Dans tout l’Hexagone, la même question : « La France nucléaire, vous y tenez ? » Et des réponses qui ont redonné le sourire aux militants de l’Atomik Tour. Après des mois de déprime sur le front antinucléaire lorrain, l’énergie est de retour. L’été a été des plus actifs, l’automne promet tout pareil.
Non, l’Atomik Tour n’avait pas pour but d’admirer le paysage et de goûter les spécialités locales. Non, l’antique caravane vedette tirée par une (non moins vieille) camionnette ne visait pas la piste aux étoiles. Et non, ce tour de France en 50 étapes, qui s’est tenu du 15 janvier au 8 août de Lunéville à Dijon en passant par Biarritz, Colmar, Narbonne ou Metz, n’avait pas pour but de tester la résistance à la fatigue des membres du convoi – des militantes et militants en majorité lorrains.
Le calendrier était pourtant très serré. Chaque étape, entrecoupée d’une journée de voyage, durait trois jours : une soirée réunion avec les forces vives locales, une soirée « conférence projection débat » ouverte à tous et une journée à la rencontre des passants dans des lieux publics.
Cette aventure, inédite dans l’histoire du combat antinucléaire, avait d’abord pour objectif de poser une question simple aux habitantes et habitants du pays : « La France nucléaire, vous y tenez ? » « L’idée était de prendre la température, en essayant d’orienter au minimum les réponses, pour comprendre le rapport-attachement à cette énergie, expliquent Aymeric, Angélique et leurs amies. On voulait être les plus neutres possible. »
Tous contre l’atome (ou presque)
Le résultat fut sans appel : « On a vu que plus on se rapprochait des installations nucléaires, plus les gens étaient pour l’atome, ce qui s’explique par les emplois et l’argent déversé aux collectivités. Mais on a surtout découvert qu’une écrasante majorité de la population était contre. On ne s’attendait pas à ce que ce soit dans de telles proportions. Quant aux pro-nucléaires, il suffisait d’aborder la question de la gestion des déchets pour les voir douter, et même conclure qu’il n’existe aucune solution sérieuse et responsable pour les traiter, puisque les enfouir à 500 mètres sous terre [1] annonce une catastrophe future, comme il y en a déjà eu en Allemagne et aux États-Unis. » (...)
Mais la plupart des points de chute n’avaient rien de combatif ou militant : des places publiques, des rues piétonnes voire commerçantes, des entrées de supermarchés, etc. Cette statistique d’ » écrasante majorité » est donc bien plus qu’une impression issue de l’entre-soi militant.
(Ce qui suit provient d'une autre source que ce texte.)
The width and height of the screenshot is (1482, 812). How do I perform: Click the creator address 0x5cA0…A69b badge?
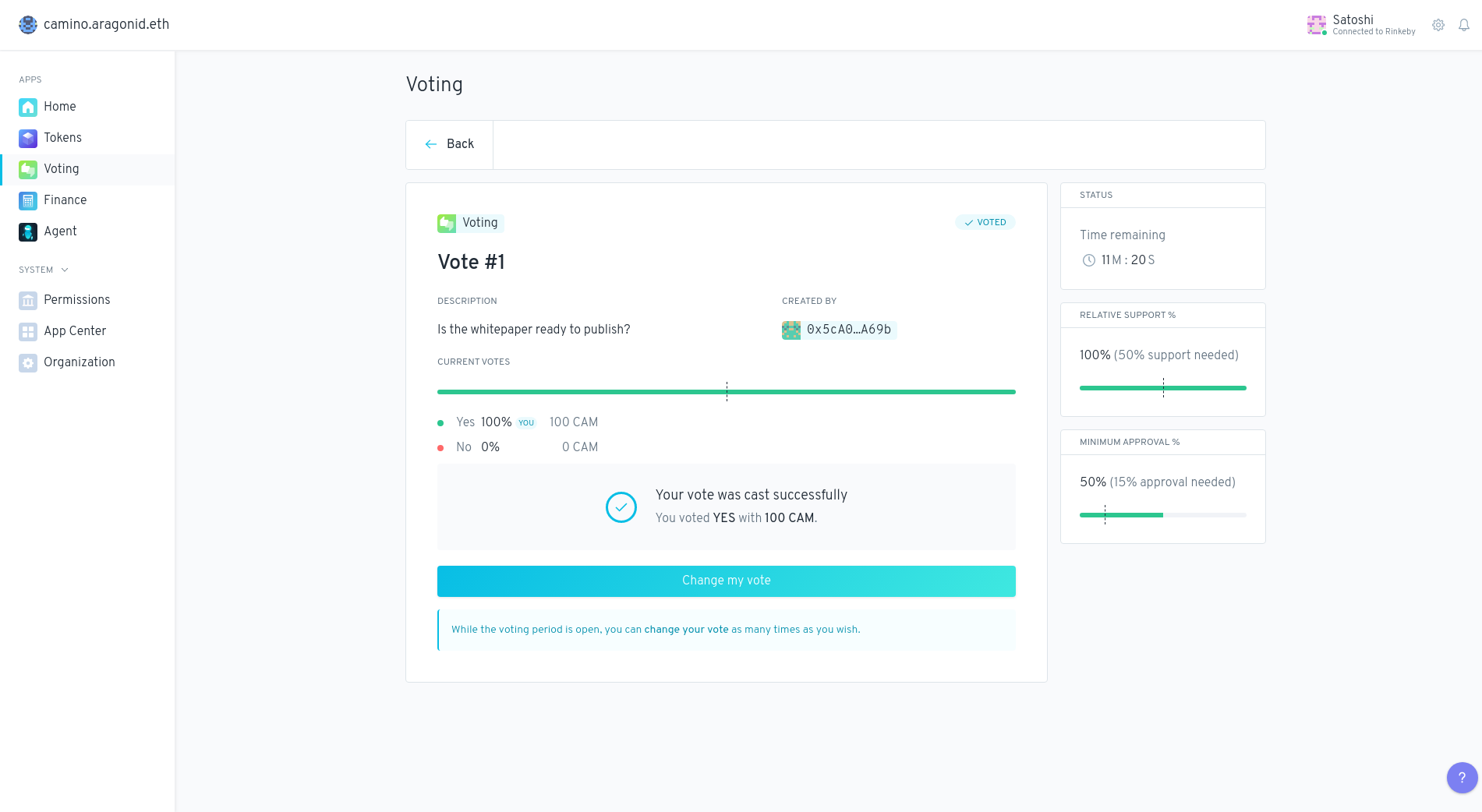coord(840,330)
Et ce qui a été récolté n’a pas de prix : des milliers de messages inscrits sur des feuilles, plus d’une centaine d’heures de témoignages et de réflexions filmés, des dizaines d’heures de débats enregistrées. Un documentaire réalisé collectivement sortira cet hiver. (...)
Il était urgent de proposer une alternative à la cinquième édition du débat public officiel sur le Plan national de gestion des matières et déchets radioactifs que l’État et l’industrie nucléaire ont lancé le 17 avril et qu’ils prévoient de tenir jusqu’au 25 septembre. « C’était l’un de nos objectifs : proposer autre chose que ce cirque officiel. À Bure, on sait mieux que quiconque que les débats publics ne servent que de vernis démocratique, puisque les fortes oppositions à Cigéo exprimées en 2005 puis en 2013 par les habitants ont été balayées et jamais prises en compte. »
Dans ces conditions, chahuter ces réunions officielles, comme ce fut le cas à Lille et à Bar-le-Duc (Meuse) en juin, ne serait pas forcément une mauvaise idée… Pour info, plusieurs dates sont prévues en septembre [6] : Paris les 9, 11, 24 et 25, Gravelines le 12, Troyes le 17, Lyon le 19.